■ Your objective ■
Among the lines below, which ones contain the word "gear"? Copy every such line.

■ Task data ■
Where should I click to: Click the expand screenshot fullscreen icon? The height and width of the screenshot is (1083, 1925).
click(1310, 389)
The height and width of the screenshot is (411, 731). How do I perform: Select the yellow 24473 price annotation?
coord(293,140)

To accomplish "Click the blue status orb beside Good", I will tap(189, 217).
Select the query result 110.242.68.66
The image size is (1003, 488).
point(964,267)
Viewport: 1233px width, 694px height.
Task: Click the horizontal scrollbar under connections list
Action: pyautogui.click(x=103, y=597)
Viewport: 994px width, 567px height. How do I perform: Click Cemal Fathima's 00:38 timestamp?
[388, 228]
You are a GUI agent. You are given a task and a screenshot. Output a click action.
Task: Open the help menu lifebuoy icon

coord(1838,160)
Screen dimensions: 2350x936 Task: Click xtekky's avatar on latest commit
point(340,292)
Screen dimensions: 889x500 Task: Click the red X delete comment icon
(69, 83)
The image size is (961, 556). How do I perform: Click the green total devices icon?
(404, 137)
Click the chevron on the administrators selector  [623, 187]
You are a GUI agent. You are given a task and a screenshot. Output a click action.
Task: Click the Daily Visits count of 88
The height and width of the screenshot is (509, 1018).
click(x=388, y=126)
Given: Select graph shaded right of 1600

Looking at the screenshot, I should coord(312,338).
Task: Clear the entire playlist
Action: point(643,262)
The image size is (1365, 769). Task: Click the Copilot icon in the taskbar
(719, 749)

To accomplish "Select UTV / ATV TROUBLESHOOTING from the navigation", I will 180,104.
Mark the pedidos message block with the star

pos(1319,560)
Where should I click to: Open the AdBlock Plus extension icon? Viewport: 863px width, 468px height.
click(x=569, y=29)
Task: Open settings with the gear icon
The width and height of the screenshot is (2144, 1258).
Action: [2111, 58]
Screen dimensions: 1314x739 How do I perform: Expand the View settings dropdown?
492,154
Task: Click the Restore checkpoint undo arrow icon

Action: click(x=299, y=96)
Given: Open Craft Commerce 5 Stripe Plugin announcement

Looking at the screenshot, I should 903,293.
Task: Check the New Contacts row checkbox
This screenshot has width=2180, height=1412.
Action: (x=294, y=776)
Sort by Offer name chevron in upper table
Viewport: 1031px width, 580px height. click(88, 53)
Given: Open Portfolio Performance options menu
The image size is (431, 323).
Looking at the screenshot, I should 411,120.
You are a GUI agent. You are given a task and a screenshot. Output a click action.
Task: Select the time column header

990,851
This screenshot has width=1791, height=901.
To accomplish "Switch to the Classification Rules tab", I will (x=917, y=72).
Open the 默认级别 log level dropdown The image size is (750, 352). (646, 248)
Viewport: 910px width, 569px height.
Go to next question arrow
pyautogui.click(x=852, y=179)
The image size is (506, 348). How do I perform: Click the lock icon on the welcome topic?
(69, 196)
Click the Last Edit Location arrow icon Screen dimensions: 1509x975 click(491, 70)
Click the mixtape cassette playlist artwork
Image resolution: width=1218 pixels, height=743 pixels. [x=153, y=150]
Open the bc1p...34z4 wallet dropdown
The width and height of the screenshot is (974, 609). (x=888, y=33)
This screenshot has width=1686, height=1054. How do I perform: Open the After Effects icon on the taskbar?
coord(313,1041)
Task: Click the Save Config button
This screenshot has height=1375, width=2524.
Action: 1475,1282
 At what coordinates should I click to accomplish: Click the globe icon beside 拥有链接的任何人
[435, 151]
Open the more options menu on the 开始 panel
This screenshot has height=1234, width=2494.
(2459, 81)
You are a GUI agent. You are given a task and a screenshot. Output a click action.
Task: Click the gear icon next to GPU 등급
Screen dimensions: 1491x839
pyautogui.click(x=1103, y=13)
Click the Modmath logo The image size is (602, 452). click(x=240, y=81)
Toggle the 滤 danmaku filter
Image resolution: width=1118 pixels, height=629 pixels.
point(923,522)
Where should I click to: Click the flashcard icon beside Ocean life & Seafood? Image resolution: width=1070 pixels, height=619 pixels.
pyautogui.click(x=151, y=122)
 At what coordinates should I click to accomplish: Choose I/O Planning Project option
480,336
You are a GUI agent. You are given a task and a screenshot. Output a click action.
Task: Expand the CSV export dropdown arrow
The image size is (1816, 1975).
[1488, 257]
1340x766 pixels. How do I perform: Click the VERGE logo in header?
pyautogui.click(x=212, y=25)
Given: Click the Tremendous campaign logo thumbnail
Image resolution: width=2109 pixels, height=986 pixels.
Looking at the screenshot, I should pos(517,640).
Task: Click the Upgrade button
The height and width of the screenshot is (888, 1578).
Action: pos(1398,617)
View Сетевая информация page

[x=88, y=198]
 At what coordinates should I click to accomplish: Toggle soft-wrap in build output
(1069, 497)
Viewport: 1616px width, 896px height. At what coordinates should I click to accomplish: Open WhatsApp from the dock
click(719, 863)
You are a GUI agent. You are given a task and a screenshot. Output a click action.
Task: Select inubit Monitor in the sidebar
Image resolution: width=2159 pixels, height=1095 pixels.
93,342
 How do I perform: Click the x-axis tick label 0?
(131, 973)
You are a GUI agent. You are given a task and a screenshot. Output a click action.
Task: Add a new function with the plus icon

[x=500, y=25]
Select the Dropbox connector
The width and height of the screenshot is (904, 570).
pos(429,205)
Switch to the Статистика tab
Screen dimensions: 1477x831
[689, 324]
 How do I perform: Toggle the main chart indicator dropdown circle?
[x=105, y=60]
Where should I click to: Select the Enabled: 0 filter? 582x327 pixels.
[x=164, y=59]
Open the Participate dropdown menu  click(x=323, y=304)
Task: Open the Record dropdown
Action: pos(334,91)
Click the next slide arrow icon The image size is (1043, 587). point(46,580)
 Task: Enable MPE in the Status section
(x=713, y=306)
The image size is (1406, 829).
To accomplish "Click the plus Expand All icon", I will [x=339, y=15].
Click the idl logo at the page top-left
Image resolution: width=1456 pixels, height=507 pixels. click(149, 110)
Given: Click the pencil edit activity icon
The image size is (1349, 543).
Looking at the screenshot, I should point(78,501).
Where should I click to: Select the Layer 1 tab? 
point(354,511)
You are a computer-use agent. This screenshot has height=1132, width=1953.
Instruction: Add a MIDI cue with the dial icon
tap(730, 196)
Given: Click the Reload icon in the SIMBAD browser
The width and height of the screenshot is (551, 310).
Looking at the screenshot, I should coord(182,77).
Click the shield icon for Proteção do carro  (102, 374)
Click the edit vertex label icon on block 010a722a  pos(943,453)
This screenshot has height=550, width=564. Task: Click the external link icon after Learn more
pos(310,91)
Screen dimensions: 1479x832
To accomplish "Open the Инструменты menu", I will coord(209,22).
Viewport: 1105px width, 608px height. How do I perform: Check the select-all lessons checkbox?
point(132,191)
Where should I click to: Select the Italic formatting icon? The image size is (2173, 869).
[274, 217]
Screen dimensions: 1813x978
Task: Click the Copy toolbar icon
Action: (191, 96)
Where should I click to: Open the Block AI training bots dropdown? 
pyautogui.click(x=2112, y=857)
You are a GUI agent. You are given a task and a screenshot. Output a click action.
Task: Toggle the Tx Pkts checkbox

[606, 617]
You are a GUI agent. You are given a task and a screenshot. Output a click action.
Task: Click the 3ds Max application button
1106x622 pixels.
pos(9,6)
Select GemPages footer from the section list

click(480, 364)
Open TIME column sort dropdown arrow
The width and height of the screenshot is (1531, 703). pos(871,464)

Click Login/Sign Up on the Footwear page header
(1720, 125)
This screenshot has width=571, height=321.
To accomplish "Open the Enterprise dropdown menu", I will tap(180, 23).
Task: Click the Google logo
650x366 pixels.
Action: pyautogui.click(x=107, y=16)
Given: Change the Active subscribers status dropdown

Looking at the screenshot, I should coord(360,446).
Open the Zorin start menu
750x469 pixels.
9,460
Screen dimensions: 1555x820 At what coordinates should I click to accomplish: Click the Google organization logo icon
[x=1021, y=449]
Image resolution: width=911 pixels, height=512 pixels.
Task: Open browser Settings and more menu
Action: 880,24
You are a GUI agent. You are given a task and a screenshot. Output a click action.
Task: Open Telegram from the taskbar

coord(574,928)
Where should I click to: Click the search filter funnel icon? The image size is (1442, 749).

■ Output for this task ■
Task: Open settings with the gear icon
Task: Click the gear icon next to GPU 등급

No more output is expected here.